By Roland Paris
Does peacekeeping work? Janice Stein (University of Toronto)
and I had a lively exchange on this subject on the CBC radio program “The
House” this weekend. Have a listen.
In the interview, I said that more than two dozen major
peace operations have been deployed over the past 25 years in countries
emerging from civil wars, and that although some have been terrible failures
(e.g., Rwanda 1994), their overall record has been reasonably good at
preventing a recurrence of fighting.
Prof. Stein was unconvinced. Some studies, she said, “show
that the majority [of peace operations] are failures and that there is a return
to violence after 5 to 7 years. So I think the record is the reverse.” So,
which is it? Does peacekeeping generally help to prevent a return to violence,
or does it generally fail to do so?
The answer to this question matters – quite a lot, actually.
If peacekeeping is ineffective and if outsiders can do little to help
post-conflict societies transition towards a more stable peace, as Prof. Stein
suggests, then Western policymakers and other leaders would be foolish to consider
contributing to, or even supporting, such efforts. If, on the other hand,
peacekeeping has a reasonably positive record, it would seem foolish for the
same policymakers not to support these efforts.
Prof. Stein is a fine scholar and fluent analyst of
international affairs, but she’s not correct about the peacekeeping record.
Michael Doyle (Columbia University) and Nicholas Sambanis
(Yale University) demonstrated in 2000 that the presence of a large peace
operation in a country emerging from civil war significantly reduced the
chances of that society slipping back into violence. They reached this
conclusion by analyzing post-conflict countries that had, and had not, received
peace missions, and by holding other factors constant, including the intensity
of the preceding war, the type of conflict, etc.
Their finding has been replicated, modified, and reconfirmed
many times in the ensuing decade-and-a-half and is now widely accepted among
international security scholars. One recent survey of this literature put it
simply: “there is considerable evidence that [United Nations peacekeeping
operations] are effective in maintaining peace.” In fact, most debates on this
subject are now focusing not on whether peacekeeping reduces the risk of
renewed fighting, but on how much it does so.
Of course, this does not mean that every peacekeeping
mission has succeeded or will succeed; rather, it indicates that “on average”

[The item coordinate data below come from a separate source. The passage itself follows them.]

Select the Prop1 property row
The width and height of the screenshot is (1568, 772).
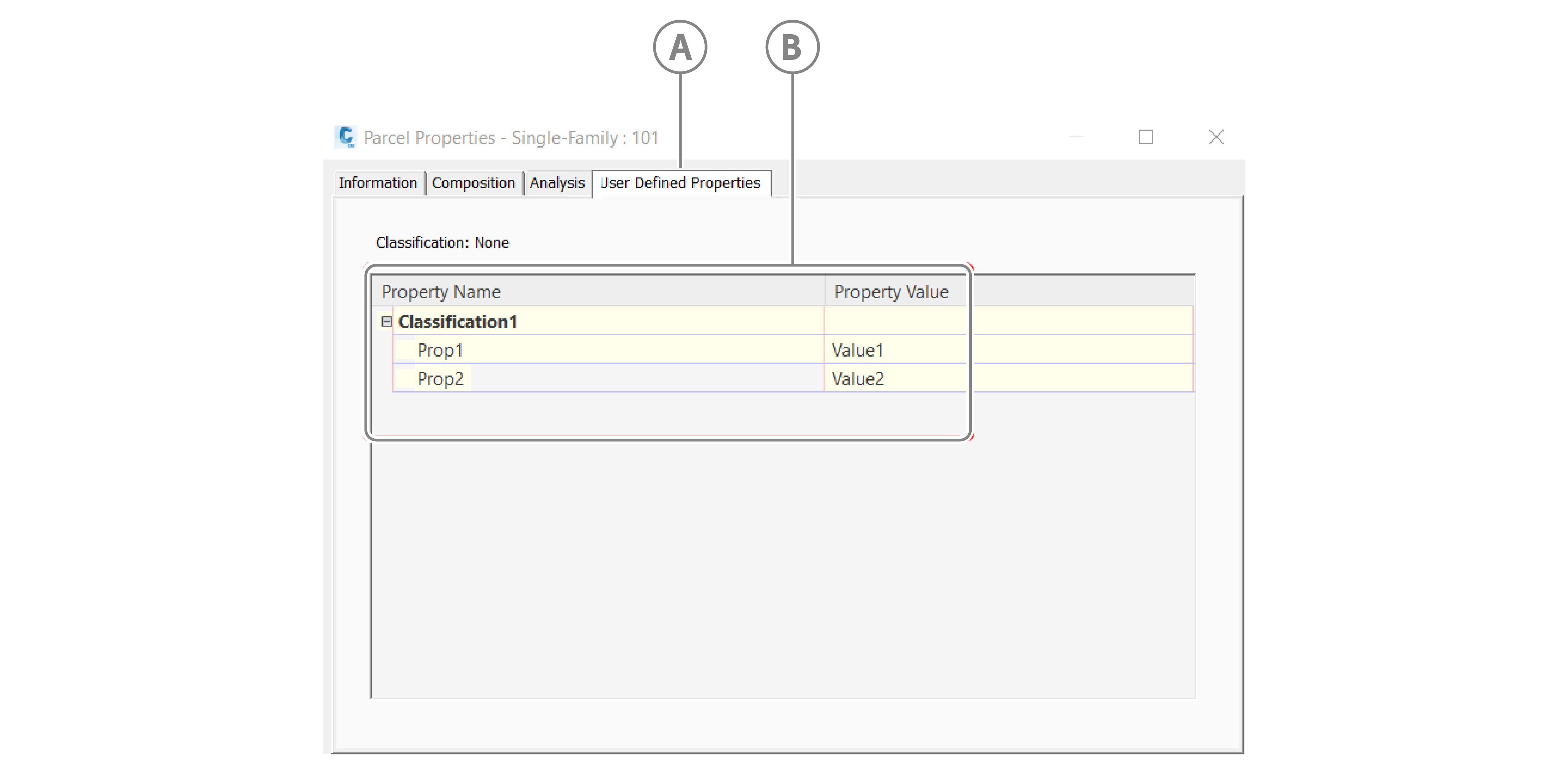440,350
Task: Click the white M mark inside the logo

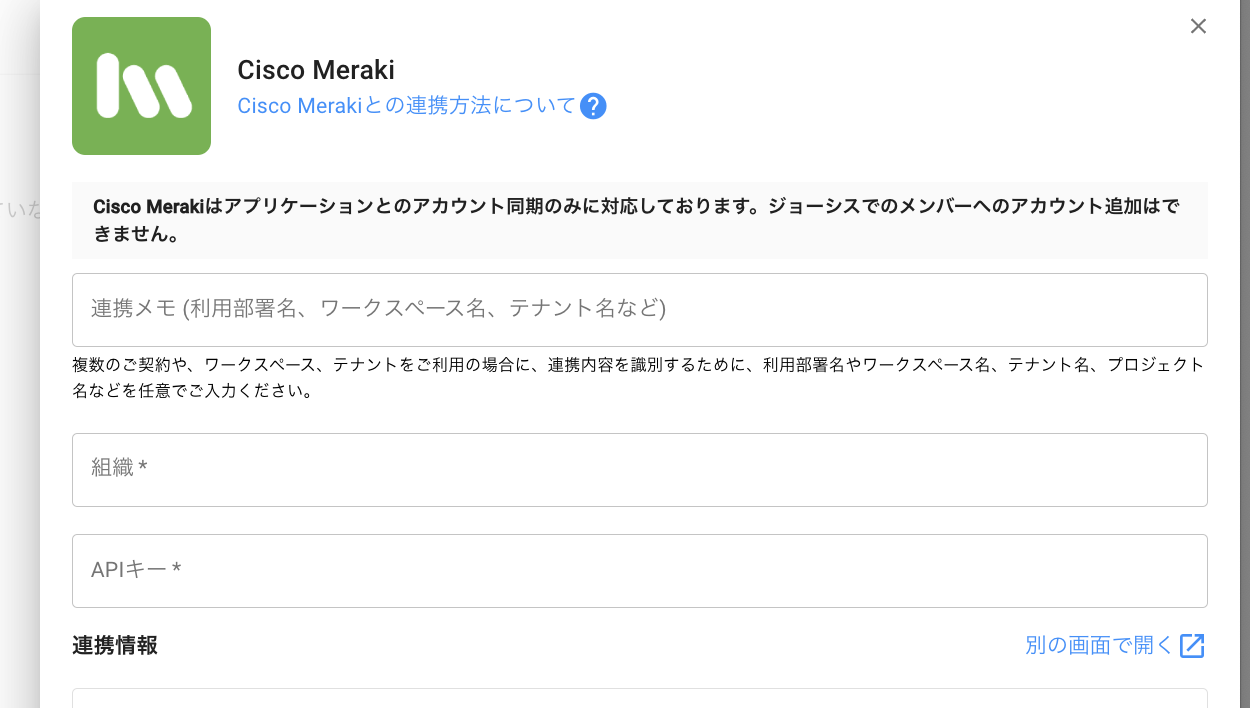Action: (x=142, y=86)
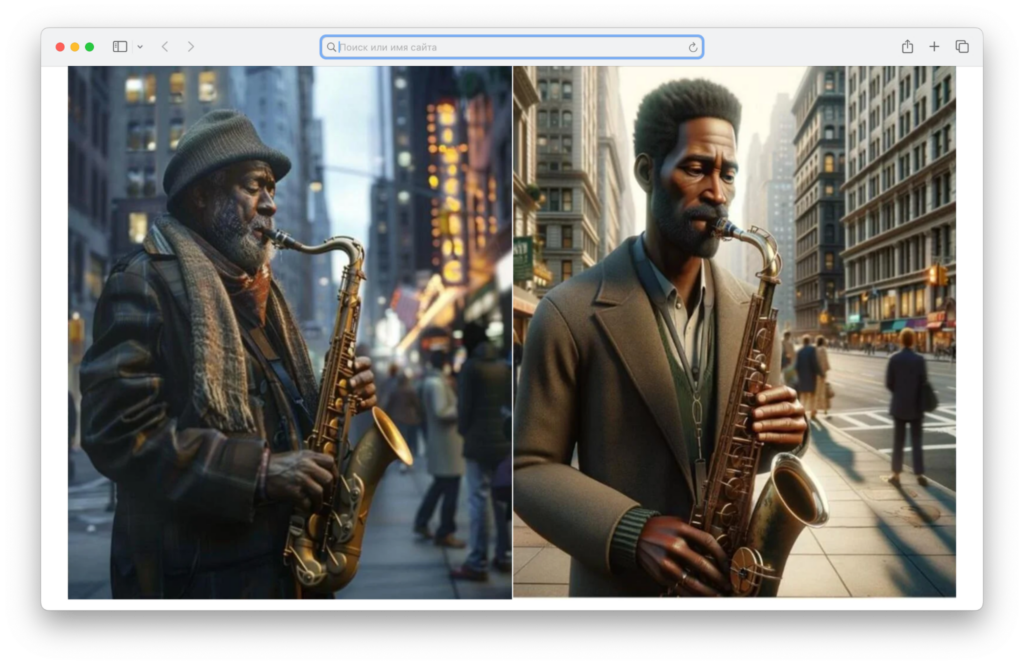
Task: Select the right saxophonist illustration in overcoat
Action: [735, 331]
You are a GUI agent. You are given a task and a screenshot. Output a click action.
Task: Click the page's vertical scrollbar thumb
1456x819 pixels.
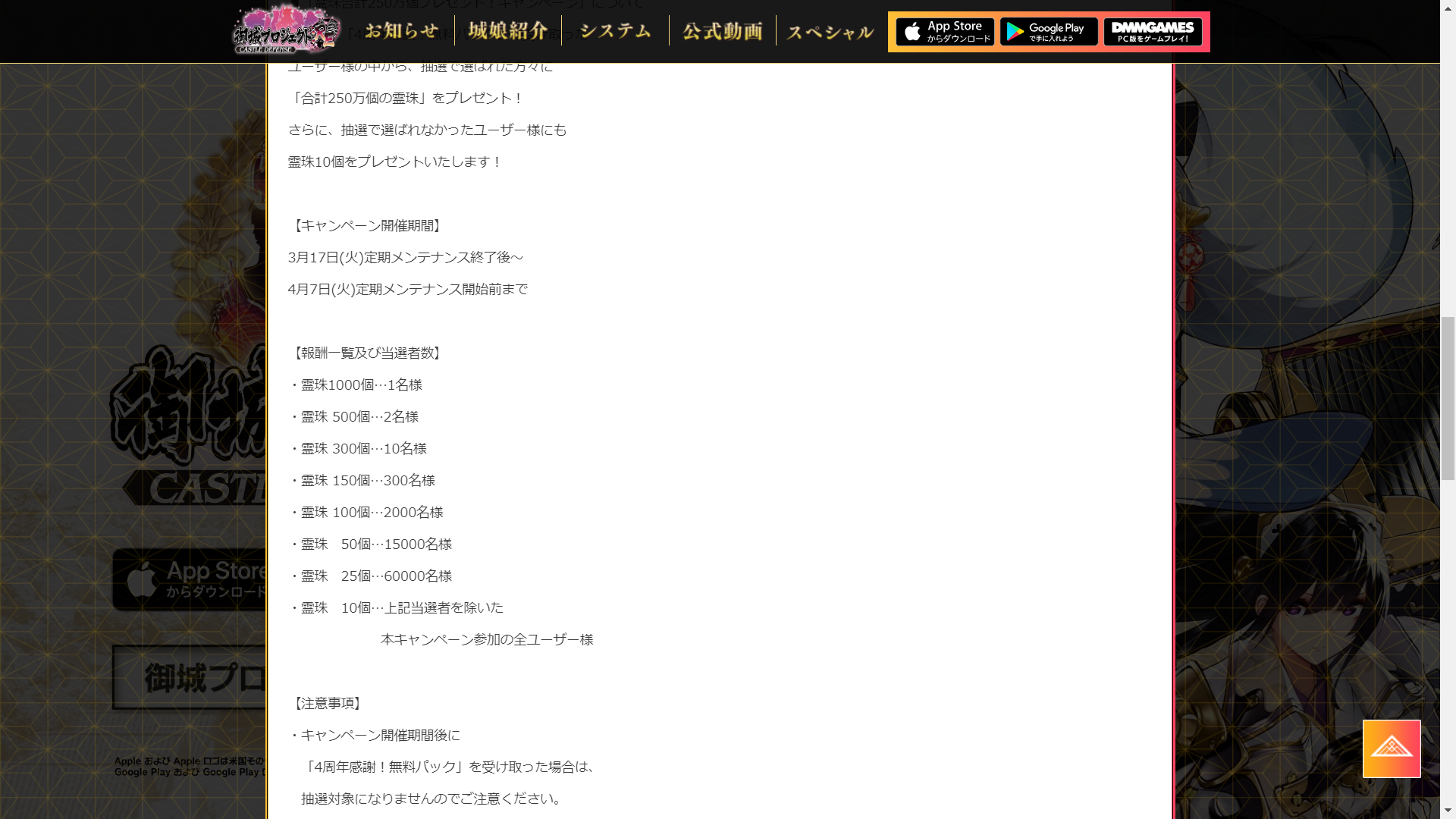1448,398
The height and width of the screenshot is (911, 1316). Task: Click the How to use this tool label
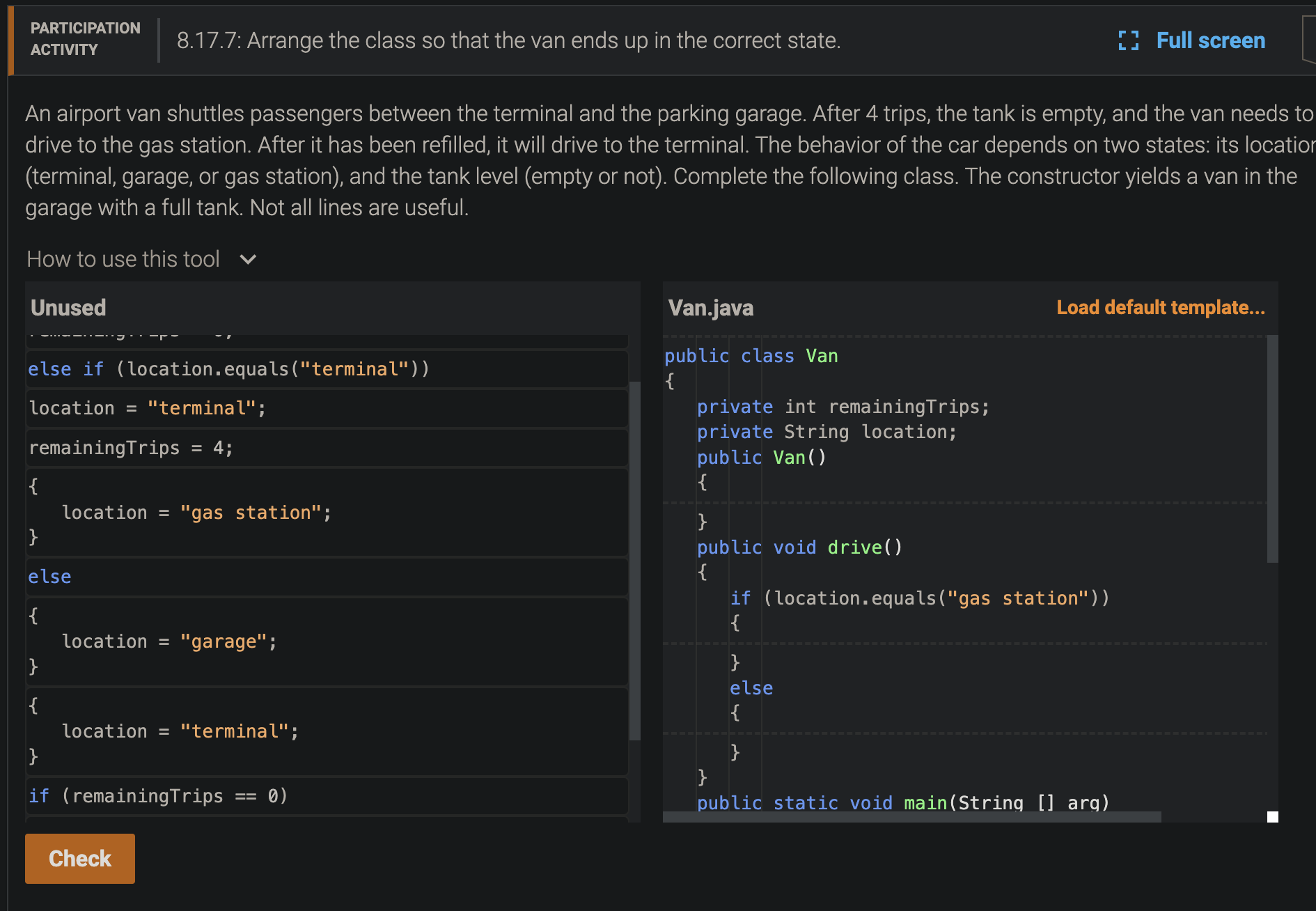(x=123, y=259)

peacekeeping works to reduce the risk of renewed conflict. It is a statistical
relationship – and a very strong one, as other contributors to this literature,
including Paul Collier (University of Oxford) and Page Fortna (Columbia
University), have demonstrated.
This finding may seem counter-intuitive at first, given
lingering images of failed peacekeeping efforts in Rwanda and Somalia, for
example, but it begins to make sense if you consider how many countries have
navigated the war-to-peace transition with the assistance of international
peacekeepers – including El Salvador, Nicaragua, Namibia, Mozambique, Sierra
Leone, Cambodia, East Timor, Bosnia and Kosovo. Perhaps these cases have fallen
from public view precisely because they are no longer at war. “Still no return
to massive bloodshed in Bosnia” is very important news to the inhabitants of
that country, but don’t count on seeing this headline in tomorrow’s paper. If
it doesn’t bleed, it doesn’t lead.
Nevertheless, the evidence is clear: On balance,
peacekeeping works reasonably well at preventing conflicts from reigniting.
I’ve included a list of studies at the end of this post in case you wish to
read further, but I’ll leave the last word to Steven Pinker of Harvard
University, who, in the video clip below, sums up the findings of this
scholarship more eloquently than I can.
In response to the question of whether peacekeeping works,
Pinker says:
“The
answer from the statistical studies is: absolutely, they work massively. A
country is much less likely to fall back in civil war if they’ve got armed
peacekeepers. And the better financed and armed the peacekeeping force, the
more effective they are…
The
United Nations does a number of things badly, but it does a number of things
well, and one of them is peacekeeping – on average, not 100 percent of the
time. The headlines would never tell you that. Only a statistical study would.”